FIG. 4. — Effect of using a fixed bandwidth filter width for computing CFC. Modulation Index values (y axis) for 40 Hz phase-amplitude coupled signals modulated at 6, 10, or 16 Hz over varying levels of SNR (x axis). A band pass filter with pass-band edge frequencies of 38 and 42 Hz was used, and each data point is the average of 100 simulations. Significance level is p<0.05. CFC, cross-frequency coupling; MI, modulation index; SNR, signal to noise ratio.

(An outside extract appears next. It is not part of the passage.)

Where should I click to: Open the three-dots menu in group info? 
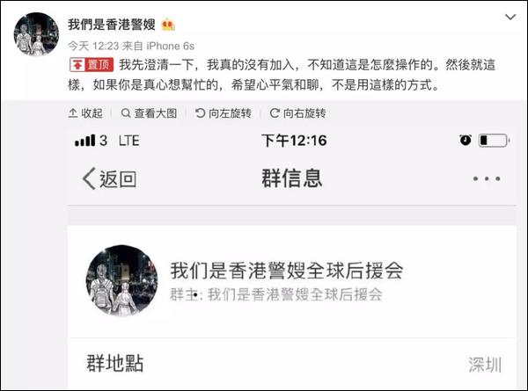(x=487, y=178)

Transition band steepness impacted the sensitivity of the CFC metric. The EEGLab eegfilt function transition band default value is a fraction (15%) of the band-pass edge frequency. Thus, for frequencies such as high gamma (40 to 100 Hz), the transition band is relatively wide, resulting in less attenuation of neighboring frequencies containing sidebands. Figure 5 repeats the simulation of Figure 4, but with a carrier frequency of 75 Hz. In this case, the fixed bandwidth filter is centered at 75 Hz, with band-pass edge frequencies of 73 and 77 Hz. In this 75 Hz carrier signal example, a significant CFC of the 10 Hz modulation is observed at a relatively low SNR because the 10 Hz sideband lies within the transition bands and is not fully attenuated. This result is contrasted with the lack of significant CFC of the 10 Hz modulation and the 40 Hz carrier pair in Figure 4.

FIG. 5. — Effect of wider transition bands at higher frequencies when computing CFC. Modulation Index values (y axis) for 75 Hz phase-amplitude coupled signals modulated at 6, 10, or 16 Hz over varying levels of SNR (x axis). A band pass filter with pass-band edge frequencies of 73 and 77 Hz was used, and each data point is the average of 100 simulations. Significance level is p<0.05.

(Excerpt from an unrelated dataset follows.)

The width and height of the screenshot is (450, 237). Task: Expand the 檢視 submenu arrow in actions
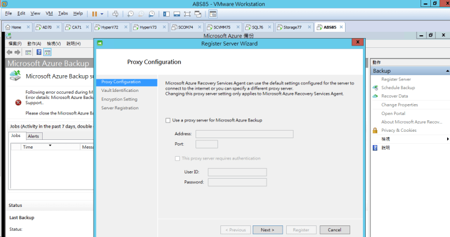click(447, 139)
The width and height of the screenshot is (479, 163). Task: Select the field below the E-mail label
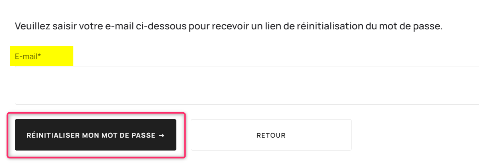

The simulation was repeated using the proposed variable bandwidth filter. Figure 6 shows the effect of taking the frequency of modulation into account and using the variable bandwidth filter for isolating the high-frequency activity. The modulation indices for the 6, 10, and 16 Hz modulations each reach significance given sufficient SNR. Only at extremely low SNR levels did the modulation index fail to detect phase-amplitude coupling.

FIG. 6. — Effect of using a variable bandwidth filter width when computing CFC. Modulation Index values (y axis) for 40 Hz phase-amplitude coupled signals modulated at 6, 10, or 16 Hz over varying levels of SNR (x axis). A band pass filter with pass-band edge frequencies of 34 and 46 Hz, 30 and 50 Hz, or 24 and 56 Hz was used, depending on the frequency of amplitude modulation. Each data point is the average of 100 simulations. Significance level is p<0.05.

High-frequency filtering and simulated comodulograms

Figure 7 compares the performance of fixed and variable bandwidth filters using a comodulogram and the Canolty modulation index. The SNR of the simulated waveforms is 0.16. At a 6 Hz modulation, both filter methods detect amplitude modulations of the 40 Hz signal (left panel, Fig. 7). At a 10 Hz modulation, the fixed bandwidth method shows distinct and separate peaks at 45 and 35 Hz. In this case, the modulation index does not peak at 40 Hz, because the fixed band-pass filter does not include the 50 or 30 Hz sidebands. When centered at 40 Hz, the 4 Hz band-pass filter only extends from 38 to 42 Hz. As such, the filter produces a pure sinusoidal signal of 40 Hz with no amplitude modulation. When CFC is measured for 35 or 45 Hz carrier frequencies, the fixed bandwidth filter pass band is between the center frequency and one of the sidebands. The fixed bandwidth pass band and transition band are of a sufficient width to include the center frequency and one of the sidebands. This produces a signal amplitude modulated at 10 Hz and, thus, comodulogram peaks at 35 and 45 Hz. At a 15 Hz modulation, the fixed bandwidth filter produces no large modulation indices, because the filter bandwidth is not wide enough at any point to include the center frequency and sideband.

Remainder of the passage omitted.